## [Challenge]
Copy these lines word for word, covering every entry.

## [Dataset entries]

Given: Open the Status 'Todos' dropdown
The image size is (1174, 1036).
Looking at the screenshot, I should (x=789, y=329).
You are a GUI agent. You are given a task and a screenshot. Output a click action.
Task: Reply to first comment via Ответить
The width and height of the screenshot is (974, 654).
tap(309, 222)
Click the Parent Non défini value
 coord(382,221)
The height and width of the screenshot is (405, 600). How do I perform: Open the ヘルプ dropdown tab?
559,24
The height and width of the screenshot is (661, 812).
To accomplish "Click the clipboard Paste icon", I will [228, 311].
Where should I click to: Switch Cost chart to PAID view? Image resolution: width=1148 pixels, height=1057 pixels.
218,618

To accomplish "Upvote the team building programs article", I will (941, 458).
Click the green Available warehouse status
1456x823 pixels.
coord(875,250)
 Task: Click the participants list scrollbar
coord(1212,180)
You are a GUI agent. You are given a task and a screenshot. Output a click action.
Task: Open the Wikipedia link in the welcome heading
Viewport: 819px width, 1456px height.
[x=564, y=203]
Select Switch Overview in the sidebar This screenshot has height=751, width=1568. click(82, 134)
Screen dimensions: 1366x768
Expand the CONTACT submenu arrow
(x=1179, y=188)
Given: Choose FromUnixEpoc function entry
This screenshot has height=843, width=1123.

## [The completed task]
Given: Open the Status 'Todos' dropdown
The image size is (1174, 1036).
Looking at the screenshot, I should (x=789, y=329).
You are a GUI agent. You are given a task and a screenshot. Output a click action.
Task: Reply to first comment via Ответить
The width and height of the screenshot is (974, 654).
tap(309, 222)
Click the Parent Non défini value
 coord(382,221)
The height and width of the screenshot is (405, 600). How do I perform: Open the ヘルプ dropdown tab?
559,24
The height and width of the screenshot is (661, 812).
To accomplish "Click the clipboard Paste icon", I will [228, 311].
Where should I click to: Switch Cost chart to PAID view? Image resolution: width=1148 pixels, height=1057 pixels.
218,618

To accomplish "Upvote the team building programs article", I will (941, 458).
Click the green Available warehouse status
1456x823 pixels.
coord(875,250)
 Task: Click the participants list scrollbar
coord(1212,180)
You are a GUI agent. You are given a task and a screenshot. Output a click action.
Task: Open the Wikipedia link in the welcome heading
Viewport: 819px width, 1456px height.
[x=564, y=203]
Select Switch Overview in the sidebar This screenshot has height=751, width=1568. click(82, 134)
Screen dimensions: 1366x768
Expand the CONTACT submenu arrow
(x=1179, y=188)
Given: Choose FromUnixEpoc function entry
This screenshot has height=843, width=1123.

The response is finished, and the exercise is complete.